Students are too overworked and too busy studying, working and taking care of business to care.
How would they know you’re Christian? No one will know unless you try to push your beliefs on everyone.
Why would it matter or change anything?
There is every group/club on campus under the sun, including several Christian clubs.
We have a lot of Christian clubs and Bible studies and whatnot.
The only annoying Christians are the evangelical ones who preach at people outside of Dwinelle every day.

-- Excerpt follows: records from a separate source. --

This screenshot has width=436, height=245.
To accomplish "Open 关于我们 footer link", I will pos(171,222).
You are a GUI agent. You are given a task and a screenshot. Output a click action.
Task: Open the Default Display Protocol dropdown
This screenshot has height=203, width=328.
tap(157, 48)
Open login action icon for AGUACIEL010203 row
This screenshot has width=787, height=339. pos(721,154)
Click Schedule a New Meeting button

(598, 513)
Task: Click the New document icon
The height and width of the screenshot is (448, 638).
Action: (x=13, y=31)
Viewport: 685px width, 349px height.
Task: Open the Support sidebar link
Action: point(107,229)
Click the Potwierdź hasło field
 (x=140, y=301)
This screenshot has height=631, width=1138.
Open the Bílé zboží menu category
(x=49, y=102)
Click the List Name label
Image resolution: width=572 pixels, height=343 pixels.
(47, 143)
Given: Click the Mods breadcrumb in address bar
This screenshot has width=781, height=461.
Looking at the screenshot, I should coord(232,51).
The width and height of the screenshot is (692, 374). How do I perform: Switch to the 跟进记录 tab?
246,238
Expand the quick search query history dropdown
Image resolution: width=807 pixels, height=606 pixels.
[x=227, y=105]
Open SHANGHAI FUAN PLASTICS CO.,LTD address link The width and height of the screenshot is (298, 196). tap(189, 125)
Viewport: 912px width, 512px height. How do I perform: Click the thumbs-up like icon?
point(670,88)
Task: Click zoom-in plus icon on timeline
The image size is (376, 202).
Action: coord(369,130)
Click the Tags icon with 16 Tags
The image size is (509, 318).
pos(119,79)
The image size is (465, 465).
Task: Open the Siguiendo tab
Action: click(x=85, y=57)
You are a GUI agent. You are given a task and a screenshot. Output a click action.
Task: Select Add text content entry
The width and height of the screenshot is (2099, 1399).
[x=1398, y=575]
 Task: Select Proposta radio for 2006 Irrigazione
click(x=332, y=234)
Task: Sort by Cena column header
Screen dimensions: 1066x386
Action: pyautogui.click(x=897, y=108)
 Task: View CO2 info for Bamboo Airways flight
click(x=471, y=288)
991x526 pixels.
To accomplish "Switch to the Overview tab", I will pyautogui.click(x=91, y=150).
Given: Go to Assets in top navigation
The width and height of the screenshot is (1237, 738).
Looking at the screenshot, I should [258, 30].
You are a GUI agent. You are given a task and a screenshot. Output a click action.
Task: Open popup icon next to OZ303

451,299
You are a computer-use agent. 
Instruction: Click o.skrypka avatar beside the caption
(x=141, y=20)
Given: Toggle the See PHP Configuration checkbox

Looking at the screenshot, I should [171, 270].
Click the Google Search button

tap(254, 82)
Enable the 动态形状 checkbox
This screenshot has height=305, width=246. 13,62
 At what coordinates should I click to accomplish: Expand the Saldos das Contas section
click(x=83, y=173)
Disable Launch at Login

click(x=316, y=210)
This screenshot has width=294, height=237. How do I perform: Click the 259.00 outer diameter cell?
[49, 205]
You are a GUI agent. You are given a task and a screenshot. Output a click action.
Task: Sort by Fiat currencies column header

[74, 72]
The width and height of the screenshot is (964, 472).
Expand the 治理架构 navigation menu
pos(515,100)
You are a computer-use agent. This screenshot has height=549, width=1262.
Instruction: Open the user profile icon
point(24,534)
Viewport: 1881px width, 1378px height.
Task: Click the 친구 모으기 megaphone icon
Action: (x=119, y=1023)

I’m Catholic and the only way anyone knows that you’re Catholic is seeing everyone with their ashes on Ash Wednesday, and it’s sort of cool because quite a lot of people got their ashes. I always see people I know at church and there’s a student dinner every Sunday at 6 (free food).
I also had an interesting philosophical discussion with a Muslim and a Lollard (he explored a lot and decided that’s what he believes in. There’s a wikipedia page) at lunch the other day. It was perfectly amiable and interesting and it helped all of us develop our ideas on religion. One of my most interesting discussions so far at Berkeley.
My Buddhist roommate joined a Christian fellowship somehow. She says she likes the people.
Those are all of my experiences with religion at Berkeley. It’s good. A nice community.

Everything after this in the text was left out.